D'après l'extrait sur l'obligation de sécurité de l'employeur, pour quel motif la salariée a-t-elle été licenciée ?

◆ **Extrait**:

- - -

Mal-être du salarié et obligation de sécurité de l'employeur
L’employeur qui réagit rapidement et efficacement face à une dénonciation de harcèlement moral par un salarié est réputé avoir respecté son obligation de sécurité.
Dernière mise à jour le : 09/04/2025
Que s’est-il passé ?
Arrêt de la Cour de cassation, civile, Chambre sociale, 9 avril 2025, n°23-22.121
Une salariée a été licenciée pour inaptitude et impossibilité de reclassement. Estimant avoir subi un harcèlement moral, elle a saisi les tribunaux afin de contester le bien-fondé de son licenciement, et voir son ancien employeur condamné à lui verser des dommages-intérêts pour manquement à son obligation de sécurité.
L’arrêt rendu par la cour d’appel déboute la salariée de sa demande. Elle forme alors un pourvoi en cassation.
La Cour de cassation confirme l’arrêt d’appel et rejette la demande de la salariée. Les juges considèrent que l’employeur n’avait en l’espèce pas manqué à son obligation de sécurité, car ce dernier avait mis en place un suivi en santé, une enquête interne et des dispositifs spécifiques pour accompagner la salariée dès qu'il avait eu connaissance du mal-être cette dernière.
Pourquoi cette décision ?
Dans cette affaire la salariée soutenait avoir fait état des difficultés rencontrées avec sa supérieure hiérarchique et de la souffrance que lui causait le management de cette dernière. L’employeur, qui n'avait eu connaissance de ce mal-être que cinq ans plus tard, avait dès ce moment :
Mis en place un suivi de la salariée par le médecin du travail et la directrice des ressources humaines ;
Puis, mené une enquête interne afin d'évaluer les causes des difficultés évoquées par la salariée et de tenter d'y remédier. Il ressortait de cette enquête un mal-être des collègues de la salariée lié au comportement agressif de celle-ci qui était à l'origine d'une ambiance pesante au sein du service ;
Puis, maintenu au bénéfice de la salariée un dispositif spécifique d’accompagnement : à savoir un entretien hebdomadaire avec la direction des ressources humaines, un suivi régulier de l'évolution de sa situation et la mise à disposition d'un psychologue.

- - -

◆ **Lignes de données**:
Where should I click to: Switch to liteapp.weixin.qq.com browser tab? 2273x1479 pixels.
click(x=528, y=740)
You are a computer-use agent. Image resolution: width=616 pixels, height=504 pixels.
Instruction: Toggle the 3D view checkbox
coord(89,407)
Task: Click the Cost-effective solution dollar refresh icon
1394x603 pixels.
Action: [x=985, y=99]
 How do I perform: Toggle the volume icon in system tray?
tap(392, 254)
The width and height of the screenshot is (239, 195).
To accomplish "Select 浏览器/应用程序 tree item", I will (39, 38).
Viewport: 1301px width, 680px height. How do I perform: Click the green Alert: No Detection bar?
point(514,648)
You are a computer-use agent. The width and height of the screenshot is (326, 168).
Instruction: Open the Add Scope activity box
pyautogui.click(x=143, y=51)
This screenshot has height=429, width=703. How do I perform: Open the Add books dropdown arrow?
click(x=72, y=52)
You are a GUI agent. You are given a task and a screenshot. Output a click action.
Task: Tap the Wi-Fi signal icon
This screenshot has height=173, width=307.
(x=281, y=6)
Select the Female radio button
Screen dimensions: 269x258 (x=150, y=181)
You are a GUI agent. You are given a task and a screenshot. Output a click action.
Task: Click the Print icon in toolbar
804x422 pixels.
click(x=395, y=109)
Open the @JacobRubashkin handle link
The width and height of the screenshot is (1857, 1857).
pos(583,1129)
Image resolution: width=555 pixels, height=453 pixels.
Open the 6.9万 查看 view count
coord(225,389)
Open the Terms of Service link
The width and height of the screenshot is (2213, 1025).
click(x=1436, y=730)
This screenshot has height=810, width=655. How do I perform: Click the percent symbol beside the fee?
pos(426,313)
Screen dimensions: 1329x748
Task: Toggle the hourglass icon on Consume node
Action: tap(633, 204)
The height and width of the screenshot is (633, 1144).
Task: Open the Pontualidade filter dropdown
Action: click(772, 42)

- - -

◆ **Réponse**: Pour inaptitude et impossibilité de reclassement.